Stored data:

□ □ □

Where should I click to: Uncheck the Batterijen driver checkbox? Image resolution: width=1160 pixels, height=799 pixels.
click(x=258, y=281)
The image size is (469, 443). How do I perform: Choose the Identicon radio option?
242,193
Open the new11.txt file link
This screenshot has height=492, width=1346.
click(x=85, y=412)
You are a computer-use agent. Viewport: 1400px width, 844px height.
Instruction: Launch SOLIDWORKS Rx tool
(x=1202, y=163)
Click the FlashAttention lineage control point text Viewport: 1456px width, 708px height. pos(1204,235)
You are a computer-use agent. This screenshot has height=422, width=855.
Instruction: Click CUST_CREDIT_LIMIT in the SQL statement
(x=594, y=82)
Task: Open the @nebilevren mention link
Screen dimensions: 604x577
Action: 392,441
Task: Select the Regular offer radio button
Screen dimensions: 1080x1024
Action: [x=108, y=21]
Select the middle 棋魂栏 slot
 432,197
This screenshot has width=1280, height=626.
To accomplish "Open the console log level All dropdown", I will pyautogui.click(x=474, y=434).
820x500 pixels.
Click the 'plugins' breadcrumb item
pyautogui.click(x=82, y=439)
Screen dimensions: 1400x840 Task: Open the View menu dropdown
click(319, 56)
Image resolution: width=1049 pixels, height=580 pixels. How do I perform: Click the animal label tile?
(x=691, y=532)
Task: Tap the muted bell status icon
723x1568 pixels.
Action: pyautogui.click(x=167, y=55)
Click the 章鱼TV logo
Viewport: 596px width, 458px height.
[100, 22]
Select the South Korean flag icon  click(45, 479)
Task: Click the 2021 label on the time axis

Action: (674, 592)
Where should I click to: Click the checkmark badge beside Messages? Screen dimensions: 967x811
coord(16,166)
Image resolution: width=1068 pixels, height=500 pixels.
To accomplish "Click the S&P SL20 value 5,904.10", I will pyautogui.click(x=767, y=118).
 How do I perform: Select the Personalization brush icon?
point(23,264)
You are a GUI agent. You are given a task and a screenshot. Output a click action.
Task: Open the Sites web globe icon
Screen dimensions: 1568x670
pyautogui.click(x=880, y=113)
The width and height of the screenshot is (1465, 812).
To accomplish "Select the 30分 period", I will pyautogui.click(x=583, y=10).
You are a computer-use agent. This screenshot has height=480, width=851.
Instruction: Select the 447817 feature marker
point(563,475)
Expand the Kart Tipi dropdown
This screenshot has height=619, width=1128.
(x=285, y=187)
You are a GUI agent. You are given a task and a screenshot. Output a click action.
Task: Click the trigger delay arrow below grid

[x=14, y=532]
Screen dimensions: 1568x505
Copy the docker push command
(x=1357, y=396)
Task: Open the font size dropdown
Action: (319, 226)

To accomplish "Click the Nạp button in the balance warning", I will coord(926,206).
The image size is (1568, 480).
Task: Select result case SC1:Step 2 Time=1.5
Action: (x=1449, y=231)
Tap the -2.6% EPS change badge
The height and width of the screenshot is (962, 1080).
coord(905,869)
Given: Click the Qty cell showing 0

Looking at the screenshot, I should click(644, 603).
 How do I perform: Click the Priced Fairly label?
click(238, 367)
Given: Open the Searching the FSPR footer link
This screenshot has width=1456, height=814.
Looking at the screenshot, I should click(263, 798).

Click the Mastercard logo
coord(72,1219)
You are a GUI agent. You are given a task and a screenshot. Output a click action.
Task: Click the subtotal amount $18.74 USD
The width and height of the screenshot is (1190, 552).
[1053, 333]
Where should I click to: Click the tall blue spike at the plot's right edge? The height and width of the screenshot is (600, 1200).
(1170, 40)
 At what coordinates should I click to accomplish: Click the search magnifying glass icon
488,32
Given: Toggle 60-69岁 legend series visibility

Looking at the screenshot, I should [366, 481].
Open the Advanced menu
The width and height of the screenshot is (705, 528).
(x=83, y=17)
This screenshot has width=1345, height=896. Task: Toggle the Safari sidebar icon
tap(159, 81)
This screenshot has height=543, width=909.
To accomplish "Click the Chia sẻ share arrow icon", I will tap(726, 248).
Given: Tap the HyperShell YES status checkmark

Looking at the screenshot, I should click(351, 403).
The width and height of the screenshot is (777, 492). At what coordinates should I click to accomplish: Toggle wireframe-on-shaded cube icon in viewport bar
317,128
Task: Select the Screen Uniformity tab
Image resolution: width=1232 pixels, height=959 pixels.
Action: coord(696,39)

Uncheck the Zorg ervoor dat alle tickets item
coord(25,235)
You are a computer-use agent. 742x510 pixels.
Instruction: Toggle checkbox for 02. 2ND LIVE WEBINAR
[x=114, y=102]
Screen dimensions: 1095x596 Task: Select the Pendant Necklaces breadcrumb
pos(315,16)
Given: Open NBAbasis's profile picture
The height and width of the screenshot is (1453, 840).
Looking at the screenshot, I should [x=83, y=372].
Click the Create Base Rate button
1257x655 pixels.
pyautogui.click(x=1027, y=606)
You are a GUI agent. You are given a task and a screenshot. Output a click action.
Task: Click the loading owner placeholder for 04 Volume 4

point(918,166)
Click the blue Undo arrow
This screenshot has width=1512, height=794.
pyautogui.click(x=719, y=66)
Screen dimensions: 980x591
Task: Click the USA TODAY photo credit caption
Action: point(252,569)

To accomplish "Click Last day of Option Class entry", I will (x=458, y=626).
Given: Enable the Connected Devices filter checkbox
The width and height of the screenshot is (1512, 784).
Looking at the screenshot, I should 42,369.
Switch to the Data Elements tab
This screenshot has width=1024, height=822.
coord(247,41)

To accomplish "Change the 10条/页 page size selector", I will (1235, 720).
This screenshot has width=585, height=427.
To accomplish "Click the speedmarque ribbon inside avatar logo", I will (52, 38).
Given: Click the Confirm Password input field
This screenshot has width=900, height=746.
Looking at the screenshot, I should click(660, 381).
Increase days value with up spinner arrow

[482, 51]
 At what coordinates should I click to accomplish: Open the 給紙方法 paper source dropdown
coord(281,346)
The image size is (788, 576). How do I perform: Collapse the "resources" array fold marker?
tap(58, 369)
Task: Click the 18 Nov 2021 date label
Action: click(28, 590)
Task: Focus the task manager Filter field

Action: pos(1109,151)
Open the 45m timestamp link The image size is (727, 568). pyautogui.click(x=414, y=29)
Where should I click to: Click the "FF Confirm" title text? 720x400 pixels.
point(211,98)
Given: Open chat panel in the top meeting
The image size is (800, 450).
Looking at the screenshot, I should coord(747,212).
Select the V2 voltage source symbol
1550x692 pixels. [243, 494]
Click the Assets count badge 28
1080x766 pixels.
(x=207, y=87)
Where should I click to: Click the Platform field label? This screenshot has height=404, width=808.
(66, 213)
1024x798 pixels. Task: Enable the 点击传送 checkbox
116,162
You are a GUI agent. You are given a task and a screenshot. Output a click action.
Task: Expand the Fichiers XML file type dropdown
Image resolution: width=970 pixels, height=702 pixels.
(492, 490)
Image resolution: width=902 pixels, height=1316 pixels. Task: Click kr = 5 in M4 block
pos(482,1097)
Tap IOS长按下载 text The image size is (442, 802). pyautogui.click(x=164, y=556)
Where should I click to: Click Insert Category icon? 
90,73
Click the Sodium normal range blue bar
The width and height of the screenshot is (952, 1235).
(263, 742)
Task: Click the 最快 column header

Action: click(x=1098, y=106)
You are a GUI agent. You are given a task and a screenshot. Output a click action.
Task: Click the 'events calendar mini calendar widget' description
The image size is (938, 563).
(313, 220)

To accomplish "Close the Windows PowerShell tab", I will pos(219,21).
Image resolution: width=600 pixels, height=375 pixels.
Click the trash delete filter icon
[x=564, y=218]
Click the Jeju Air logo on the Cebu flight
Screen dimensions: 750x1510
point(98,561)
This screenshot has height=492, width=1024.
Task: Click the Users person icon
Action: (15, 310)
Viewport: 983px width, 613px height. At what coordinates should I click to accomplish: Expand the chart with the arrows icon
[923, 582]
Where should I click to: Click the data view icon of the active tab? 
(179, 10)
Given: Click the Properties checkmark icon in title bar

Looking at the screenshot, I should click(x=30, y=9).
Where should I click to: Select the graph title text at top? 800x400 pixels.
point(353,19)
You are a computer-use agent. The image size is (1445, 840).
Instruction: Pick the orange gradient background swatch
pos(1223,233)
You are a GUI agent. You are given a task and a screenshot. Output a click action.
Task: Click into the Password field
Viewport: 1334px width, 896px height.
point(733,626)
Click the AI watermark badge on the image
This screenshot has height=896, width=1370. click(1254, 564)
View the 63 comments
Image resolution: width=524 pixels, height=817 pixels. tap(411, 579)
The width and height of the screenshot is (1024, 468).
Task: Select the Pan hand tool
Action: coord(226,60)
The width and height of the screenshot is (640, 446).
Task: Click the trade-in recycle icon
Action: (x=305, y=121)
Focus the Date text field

□ □ □

▶ _Task directions_: Beginning at the top of the data, please return every line until and including the line containing "Task: Select the Regular offer radio button", copied exactly, and nothing past it.

▶ _Expected answer_:
Where should I click to: Uncheck the Batterijen driver checkbox? Image resolution: width=1160 pixels, height=799 pixels.
click(x=258, y=281)
The image size is (469, 443). How do I perform: Choose the Identicon radio option?
242,193
Open the new11.txt file link
This screenshot has height=492, width=1346.
click(x=85, y=412)
You are a computer-use agent. Viewport: 1400px width, 844px height.
Instruction: Launch SOLIDWORKS Rx tool
(x=1202, y=163)
Click the FlashAttention lineage control point text Viewport: 1456px width, 708px height. pos(1204,235)
You are a computer-use agent. This screenshot has height=422, width=855.
Instruction: Click CUST_CREDIT_LIMIT in the SQL statement
(x=594, y=82)
Task: Open the @nebilevren mention link
Screen dimensions: 604x577
Action: 392,441
Task: Select the Regular offer radio button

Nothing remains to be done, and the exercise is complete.